Despite exhibiting at prestigious venues including the Museum of Modern Art (1930) and the Bernheim-Jeune Gallery in Paris (1927), Clivette's work largely disappeared from public view after his death in 1931. For nearly a century, his paintings remained in private collections, unseen by art historians and the public.
Now, through the efforts of Four Riders LLC and the Clivette Estate, these remarkable works are being cataloged, restored, and shared with the world. The first major exhibition in 100 years took place in 2024 at Denenberg Fine Arts in Los Angeles, reintroducing Clivette's powerful paintings to contemporary audiences.
The Paintings
Clivette's work evolved from Ashcan School realism to bold expressionism over his two-decade painting career.

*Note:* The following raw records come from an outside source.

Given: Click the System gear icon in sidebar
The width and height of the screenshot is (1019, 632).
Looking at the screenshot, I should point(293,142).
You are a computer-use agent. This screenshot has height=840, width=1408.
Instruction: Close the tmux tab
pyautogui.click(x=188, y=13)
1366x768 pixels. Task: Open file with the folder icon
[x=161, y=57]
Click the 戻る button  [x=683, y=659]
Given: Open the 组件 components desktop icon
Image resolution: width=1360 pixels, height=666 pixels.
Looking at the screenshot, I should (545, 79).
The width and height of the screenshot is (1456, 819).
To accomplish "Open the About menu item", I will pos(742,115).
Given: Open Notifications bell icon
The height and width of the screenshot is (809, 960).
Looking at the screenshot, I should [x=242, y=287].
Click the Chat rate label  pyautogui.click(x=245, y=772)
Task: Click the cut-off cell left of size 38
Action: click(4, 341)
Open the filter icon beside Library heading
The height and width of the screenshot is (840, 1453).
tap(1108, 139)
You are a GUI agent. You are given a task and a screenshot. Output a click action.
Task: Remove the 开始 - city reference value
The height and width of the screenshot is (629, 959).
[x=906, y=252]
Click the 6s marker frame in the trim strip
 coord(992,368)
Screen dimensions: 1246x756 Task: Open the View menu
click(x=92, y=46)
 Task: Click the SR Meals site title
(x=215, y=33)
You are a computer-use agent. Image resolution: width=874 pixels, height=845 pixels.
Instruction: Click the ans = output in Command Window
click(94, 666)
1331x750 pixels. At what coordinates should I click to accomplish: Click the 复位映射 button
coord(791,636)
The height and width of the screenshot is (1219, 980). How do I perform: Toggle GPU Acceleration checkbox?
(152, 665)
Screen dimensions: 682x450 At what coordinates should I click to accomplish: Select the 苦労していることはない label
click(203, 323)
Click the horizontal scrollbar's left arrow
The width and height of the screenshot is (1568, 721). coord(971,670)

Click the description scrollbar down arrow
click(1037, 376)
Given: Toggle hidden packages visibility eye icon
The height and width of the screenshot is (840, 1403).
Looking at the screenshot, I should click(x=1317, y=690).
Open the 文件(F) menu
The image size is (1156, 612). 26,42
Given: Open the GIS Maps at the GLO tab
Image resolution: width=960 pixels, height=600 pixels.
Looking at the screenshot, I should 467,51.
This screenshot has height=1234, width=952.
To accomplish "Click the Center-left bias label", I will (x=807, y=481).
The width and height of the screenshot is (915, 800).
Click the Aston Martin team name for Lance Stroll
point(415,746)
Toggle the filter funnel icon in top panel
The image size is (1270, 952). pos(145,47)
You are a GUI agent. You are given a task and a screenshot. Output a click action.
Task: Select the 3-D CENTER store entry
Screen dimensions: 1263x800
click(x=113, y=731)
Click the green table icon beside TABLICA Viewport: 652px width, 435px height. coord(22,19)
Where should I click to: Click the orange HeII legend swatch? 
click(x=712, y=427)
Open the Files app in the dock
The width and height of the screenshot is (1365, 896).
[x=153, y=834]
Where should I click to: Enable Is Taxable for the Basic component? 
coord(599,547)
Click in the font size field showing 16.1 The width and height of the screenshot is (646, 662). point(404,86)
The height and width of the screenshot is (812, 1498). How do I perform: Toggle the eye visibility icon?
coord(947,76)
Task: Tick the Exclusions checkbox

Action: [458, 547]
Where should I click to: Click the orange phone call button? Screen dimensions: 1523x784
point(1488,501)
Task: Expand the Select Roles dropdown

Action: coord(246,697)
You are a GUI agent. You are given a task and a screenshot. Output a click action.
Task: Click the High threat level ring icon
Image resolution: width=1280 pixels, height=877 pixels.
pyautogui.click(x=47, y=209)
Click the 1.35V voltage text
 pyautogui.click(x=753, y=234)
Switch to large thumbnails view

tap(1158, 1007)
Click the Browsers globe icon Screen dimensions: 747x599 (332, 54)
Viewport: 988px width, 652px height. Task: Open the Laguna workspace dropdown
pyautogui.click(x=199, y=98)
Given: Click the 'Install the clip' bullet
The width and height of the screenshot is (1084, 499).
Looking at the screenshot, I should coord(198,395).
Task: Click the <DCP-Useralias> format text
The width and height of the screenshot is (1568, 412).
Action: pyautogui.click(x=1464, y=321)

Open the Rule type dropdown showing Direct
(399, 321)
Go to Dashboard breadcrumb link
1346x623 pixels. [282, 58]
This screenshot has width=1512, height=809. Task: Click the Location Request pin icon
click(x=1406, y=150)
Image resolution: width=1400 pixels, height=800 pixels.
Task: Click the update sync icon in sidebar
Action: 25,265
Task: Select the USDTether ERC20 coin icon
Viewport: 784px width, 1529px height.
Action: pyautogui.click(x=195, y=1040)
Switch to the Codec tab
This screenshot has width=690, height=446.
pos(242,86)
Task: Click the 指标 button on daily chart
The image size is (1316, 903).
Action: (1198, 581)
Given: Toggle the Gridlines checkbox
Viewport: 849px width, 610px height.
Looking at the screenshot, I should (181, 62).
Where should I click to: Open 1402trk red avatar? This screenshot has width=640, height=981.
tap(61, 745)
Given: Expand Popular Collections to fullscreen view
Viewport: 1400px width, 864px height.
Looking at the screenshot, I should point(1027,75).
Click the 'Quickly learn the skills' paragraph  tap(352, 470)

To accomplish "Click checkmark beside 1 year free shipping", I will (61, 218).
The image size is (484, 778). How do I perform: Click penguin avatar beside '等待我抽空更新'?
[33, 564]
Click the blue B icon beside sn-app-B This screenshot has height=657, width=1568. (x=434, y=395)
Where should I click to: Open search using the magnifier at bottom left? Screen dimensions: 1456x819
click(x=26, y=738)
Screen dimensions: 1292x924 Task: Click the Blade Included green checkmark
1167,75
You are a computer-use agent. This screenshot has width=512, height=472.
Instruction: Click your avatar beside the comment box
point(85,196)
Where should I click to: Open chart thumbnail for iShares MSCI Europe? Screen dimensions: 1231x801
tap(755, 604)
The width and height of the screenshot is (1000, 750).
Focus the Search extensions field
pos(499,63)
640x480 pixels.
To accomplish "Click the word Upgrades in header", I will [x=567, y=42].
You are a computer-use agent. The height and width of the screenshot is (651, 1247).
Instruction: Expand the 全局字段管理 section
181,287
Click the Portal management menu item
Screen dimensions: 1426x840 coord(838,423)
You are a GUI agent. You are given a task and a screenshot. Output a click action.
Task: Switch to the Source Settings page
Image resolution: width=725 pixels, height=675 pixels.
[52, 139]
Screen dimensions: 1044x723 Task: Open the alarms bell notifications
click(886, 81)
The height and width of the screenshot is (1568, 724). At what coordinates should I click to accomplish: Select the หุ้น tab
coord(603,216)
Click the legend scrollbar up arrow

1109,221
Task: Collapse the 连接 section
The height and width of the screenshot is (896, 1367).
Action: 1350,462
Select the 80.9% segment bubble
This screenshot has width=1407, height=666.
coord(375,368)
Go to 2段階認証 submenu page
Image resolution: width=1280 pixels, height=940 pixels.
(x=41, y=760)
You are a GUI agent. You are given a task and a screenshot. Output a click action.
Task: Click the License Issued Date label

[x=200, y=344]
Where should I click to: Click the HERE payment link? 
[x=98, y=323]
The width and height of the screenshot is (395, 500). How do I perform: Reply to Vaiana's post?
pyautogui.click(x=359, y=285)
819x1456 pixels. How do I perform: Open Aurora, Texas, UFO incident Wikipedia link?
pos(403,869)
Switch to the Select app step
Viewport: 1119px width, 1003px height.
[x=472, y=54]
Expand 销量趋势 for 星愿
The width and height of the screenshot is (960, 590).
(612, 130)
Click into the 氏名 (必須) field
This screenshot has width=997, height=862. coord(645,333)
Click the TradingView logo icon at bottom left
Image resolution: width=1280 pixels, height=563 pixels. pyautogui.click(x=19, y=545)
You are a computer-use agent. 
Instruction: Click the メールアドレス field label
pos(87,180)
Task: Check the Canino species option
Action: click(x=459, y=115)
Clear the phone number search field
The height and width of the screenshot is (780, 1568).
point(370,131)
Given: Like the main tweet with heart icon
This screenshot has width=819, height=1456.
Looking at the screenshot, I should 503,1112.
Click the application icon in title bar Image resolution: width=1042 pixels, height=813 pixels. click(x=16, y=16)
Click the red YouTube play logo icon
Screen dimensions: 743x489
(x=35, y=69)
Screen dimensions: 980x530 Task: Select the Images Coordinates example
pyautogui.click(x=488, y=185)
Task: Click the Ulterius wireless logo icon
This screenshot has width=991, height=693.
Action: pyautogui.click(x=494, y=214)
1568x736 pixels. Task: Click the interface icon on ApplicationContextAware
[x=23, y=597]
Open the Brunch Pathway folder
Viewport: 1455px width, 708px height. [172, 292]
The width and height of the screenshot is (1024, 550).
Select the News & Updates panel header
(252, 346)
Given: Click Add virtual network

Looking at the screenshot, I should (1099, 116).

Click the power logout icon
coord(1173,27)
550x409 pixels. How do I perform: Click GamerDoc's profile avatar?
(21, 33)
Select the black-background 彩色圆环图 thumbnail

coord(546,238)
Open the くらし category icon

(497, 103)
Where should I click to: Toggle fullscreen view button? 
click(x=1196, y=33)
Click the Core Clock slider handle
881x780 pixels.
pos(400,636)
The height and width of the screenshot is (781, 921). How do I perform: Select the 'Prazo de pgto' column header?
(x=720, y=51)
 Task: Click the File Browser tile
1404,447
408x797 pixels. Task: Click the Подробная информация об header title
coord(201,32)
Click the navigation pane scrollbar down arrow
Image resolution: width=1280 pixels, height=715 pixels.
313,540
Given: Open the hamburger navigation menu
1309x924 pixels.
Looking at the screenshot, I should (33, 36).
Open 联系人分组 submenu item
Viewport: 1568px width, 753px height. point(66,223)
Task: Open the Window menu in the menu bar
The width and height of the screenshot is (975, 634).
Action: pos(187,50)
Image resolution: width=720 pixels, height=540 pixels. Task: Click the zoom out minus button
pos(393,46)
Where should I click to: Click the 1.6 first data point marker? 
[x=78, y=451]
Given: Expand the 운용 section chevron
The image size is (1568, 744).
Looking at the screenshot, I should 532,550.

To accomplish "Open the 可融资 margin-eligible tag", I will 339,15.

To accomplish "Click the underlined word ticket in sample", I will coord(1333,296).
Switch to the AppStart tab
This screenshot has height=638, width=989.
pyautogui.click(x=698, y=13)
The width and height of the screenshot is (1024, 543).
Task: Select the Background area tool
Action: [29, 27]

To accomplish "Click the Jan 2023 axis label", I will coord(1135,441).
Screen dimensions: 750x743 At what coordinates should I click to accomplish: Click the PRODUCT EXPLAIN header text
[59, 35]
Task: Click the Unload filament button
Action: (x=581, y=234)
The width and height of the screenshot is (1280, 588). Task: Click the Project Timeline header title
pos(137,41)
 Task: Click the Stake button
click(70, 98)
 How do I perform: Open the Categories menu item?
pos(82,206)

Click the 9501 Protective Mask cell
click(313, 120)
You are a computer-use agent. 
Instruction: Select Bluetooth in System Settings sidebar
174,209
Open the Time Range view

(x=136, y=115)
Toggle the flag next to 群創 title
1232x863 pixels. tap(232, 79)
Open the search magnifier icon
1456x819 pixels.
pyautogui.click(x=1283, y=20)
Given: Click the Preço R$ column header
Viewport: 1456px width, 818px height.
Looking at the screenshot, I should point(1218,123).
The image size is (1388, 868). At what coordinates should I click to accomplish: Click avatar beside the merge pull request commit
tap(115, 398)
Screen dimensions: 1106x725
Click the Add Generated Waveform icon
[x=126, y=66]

His subjects ranged from the "Vamp" series—depicting 1920s burlesque performers in vivid, unflinching detail—to Native American portraits that drew on his frontier upbringing, to seascapes and still lifes that showed his evolving abstract sensibility.
His technique was distinctive: he rarely painted over a stroke twice, bringing the physical discipline of his acrobatic training to the canvas. Each brushstroke was a calculated performance, creating paintings that vibrate with energy and life.
Critics of his era recognized his innovation. The New York Times called him "the forerunner of Soutine," and the French government purchased one of his works for the Luxembourg Museum. Today, art historians are reassessing his place in American modernism, recognizing Clivette as a crucial bridge between early 20th-century realism and mid-century abstraction.